Una buena parte de este libro trata de explicar que la tendencia a la desigualdad es una ley inherente al desarrollo natural del sistema capitalista. Si éste funciona libremente, sin intervención alguna, los ingresos y la riqueza tienden a concentrarse. Esta es la principal razón por la que las sociedades desarrolladas del siglo XIX eran tan desiguales; y por qué en la reciente época neoliberal la desigualdad ha vuelto a desbocarse. En realidad, defiende Piketty, la historia del capitalismo es la historia de una tendencia al alza de los niveles de desigualdad económica; aunque con una salvedad acotada temporal y geográfica: los países desarrollados en las tres décadas posteriores de la II Guerra Mundial. Partiendo de esta idea, podemos distinguir tres tipos de capitalismo: el "clásico" de la Belle Époque con una muy alta correlación entre la propiedad del capital y los altos ingresos; el "convergente", donde esta correlación era más débil debido a la destrucción física del capital, los bajos ratios de rendimiento y la creciente importancia de la educación; y el "globalizado", que representa un retorno a la versión del siglo XIX con una importante modificación: los altos ingresos del trabajo juegan ahora un papel mucho más grande.

En definitiva, si se deja al sistema funcionar libremente, éste sería inviable a largo plazo, es decir, insostenible. Por tanto, no podemos esperar que el desarrollo "natural" del proceso económico pueda invertir el creciente aumento de la desigualdad que ha tenido lugar durante las últimas décadas. Es decir, sólo nos queda los shocks externos que impongan distribuciones más igualitarias (en este sentido, debemos destacar el fuerte impacto igualitario que supusieron las dos guerras mundiales, entre otras cosas, por la fuerte destrucción de capital físico) y la política económica. El primer camino no aparenta ser recomendable, por tanto, debemos optar por la política económica y, dentro de esta, la política fiscal, es decir, aquella que tiene que ver con los impuestos que pagamos y las transferencias que recibimos del Estado.

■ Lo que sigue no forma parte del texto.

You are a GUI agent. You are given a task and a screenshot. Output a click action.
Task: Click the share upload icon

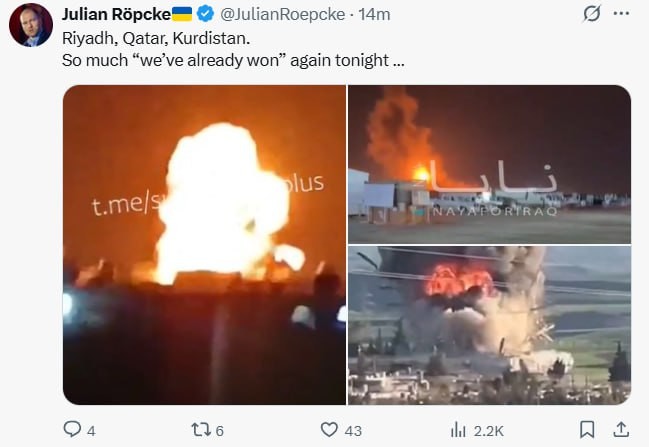621,429
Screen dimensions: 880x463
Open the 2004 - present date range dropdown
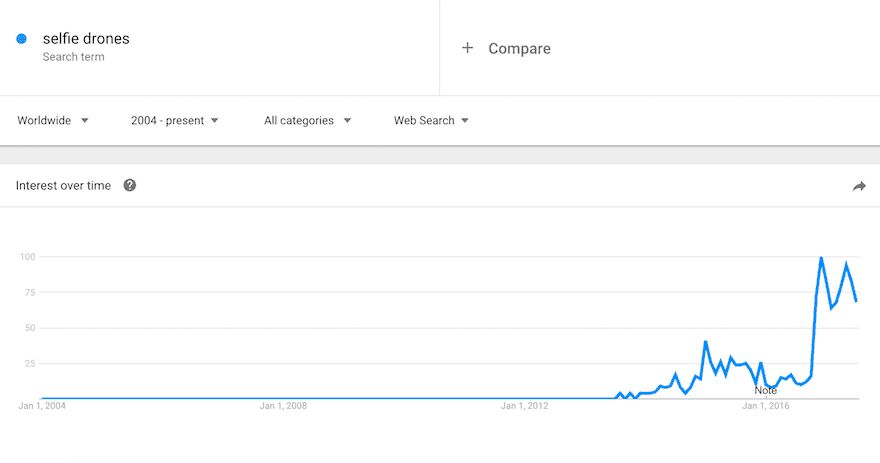point(175,120)
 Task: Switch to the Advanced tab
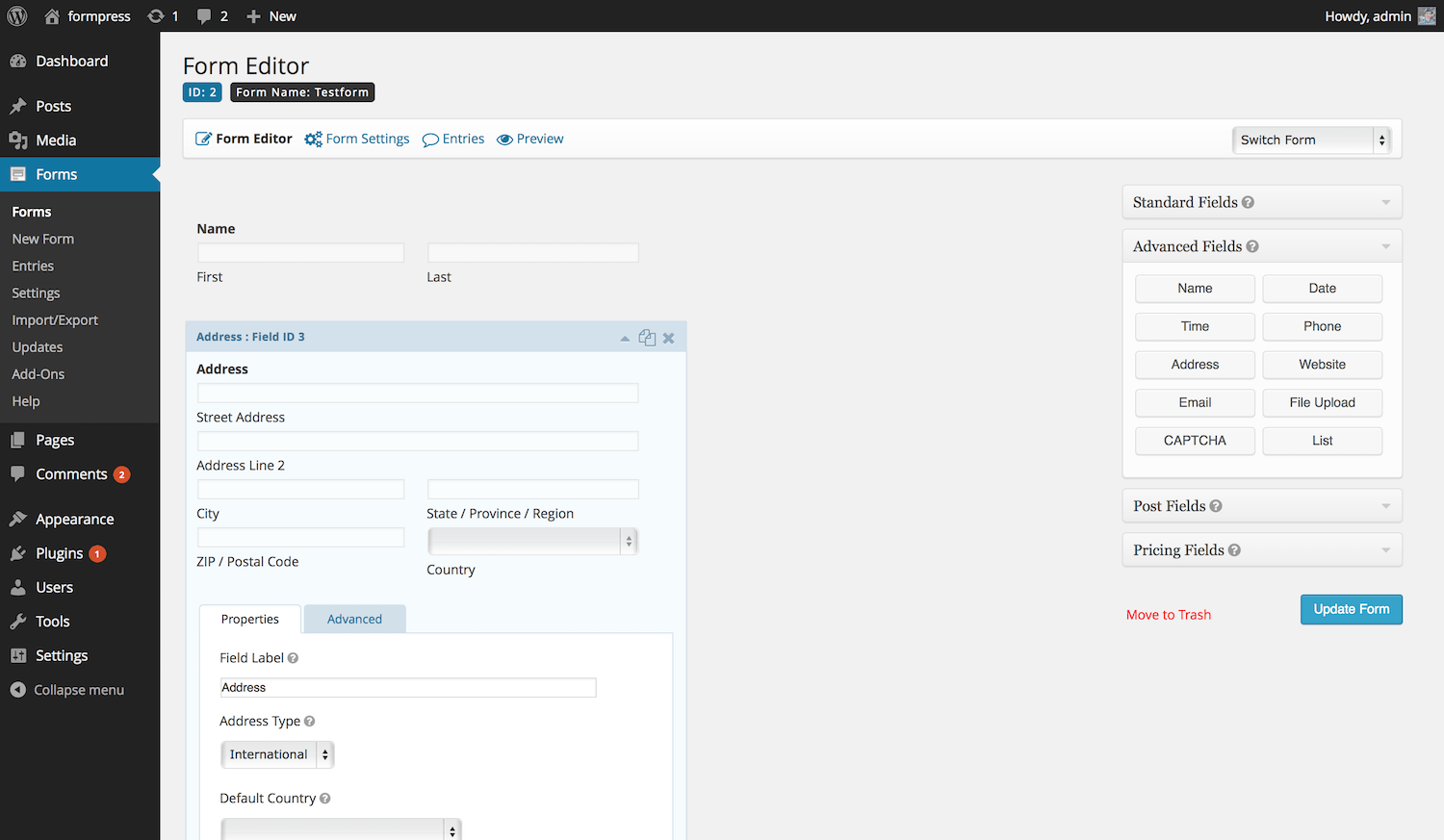[x=354, y=619]
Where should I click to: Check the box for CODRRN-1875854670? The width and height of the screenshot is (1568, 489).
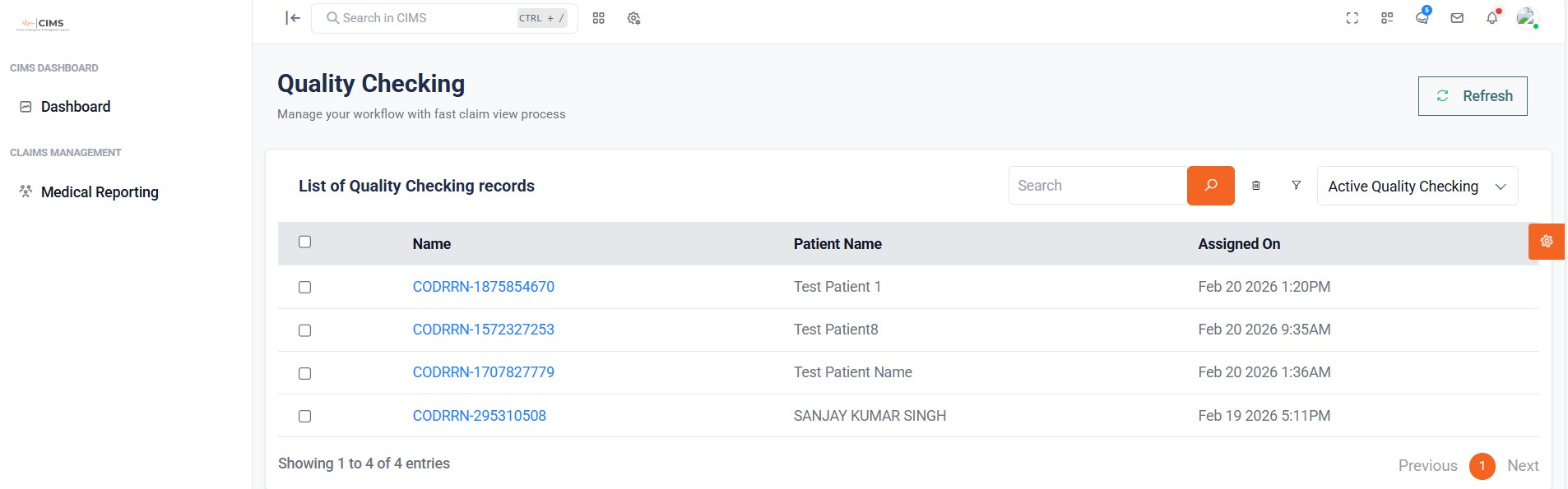pos(305,288)
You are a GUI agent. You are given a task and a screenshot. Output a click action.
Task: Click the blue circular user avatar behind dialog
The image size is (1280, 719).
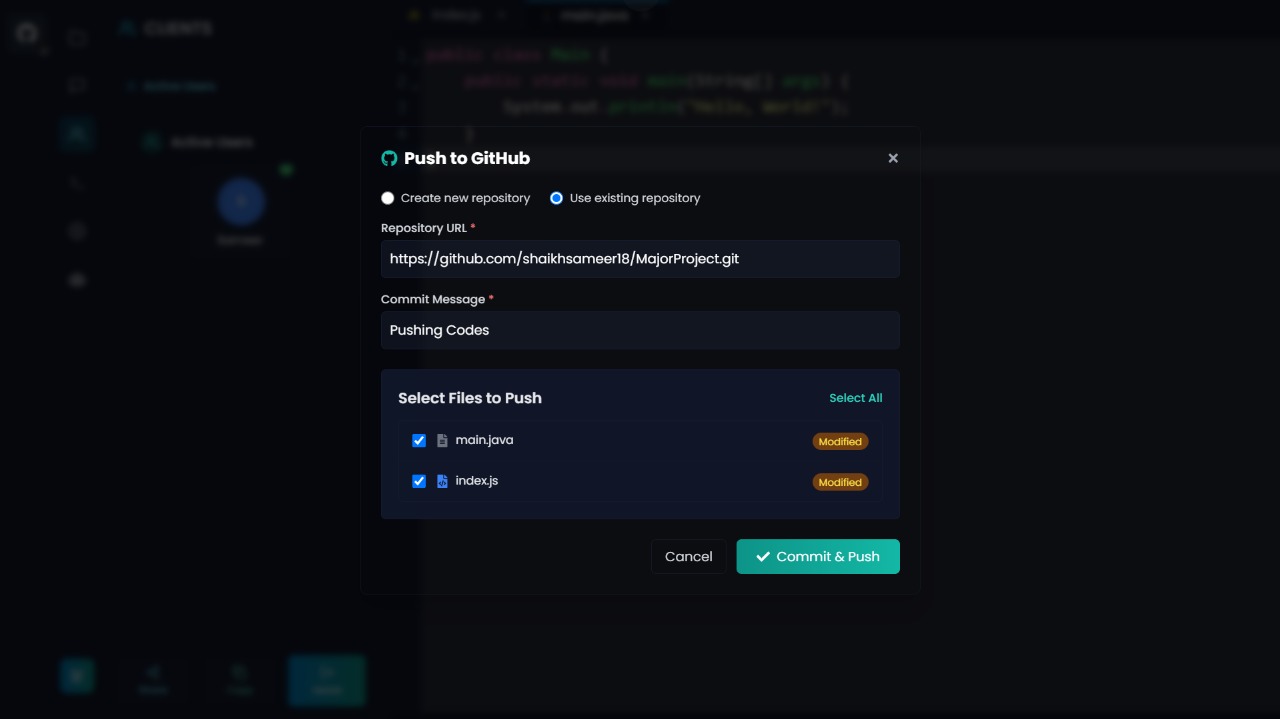tap(240, 202)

Es en este terreno, el de la política fiscal, donde se está dilucidando principalmente, la cuestión de la desigualdad económica. Si levantamos nuestra mirada, y nuestro horizonte es el largo plazo, la trayectoria no invita al optimismo. Todo parece indicar que la capacidad redistributiva de nuestros sistemas fiscales (de la gran mayoría de los países más desarrollados) ha disminuido durante los últimos años. La causa central de esta regresividad es la sustancial reducción en la carga impositiva de las grandes riquezas. Con la excusa de "dejar a las fuerzas del mercado que funcionen libremente" o de "crear riqueza", los tipos impositivos sobre las grandes fortunas se han reducido considerablemente. Es más, los países compiten entre sí, para ver quién ofrece a las grandes multinacionales un sistema fiscal más favorable para ellas. Esto deja a los respectivos gobiernos (que deberían defender, al menos en teoría, los intereses colectivos de la ciudadanía) en una situación de debilidad frente a las grandes compañías multinacionales. Esto es así, tanto para los gobiernos de los países desarrollados como para los del mundo en desarrollo, aunque para estos últimos la situación es mucho más preocupante. El poder de estos gobiernos, su capacidad para tomar decisiones en favor de sus propios ciudadanos, es prácticamente nulo.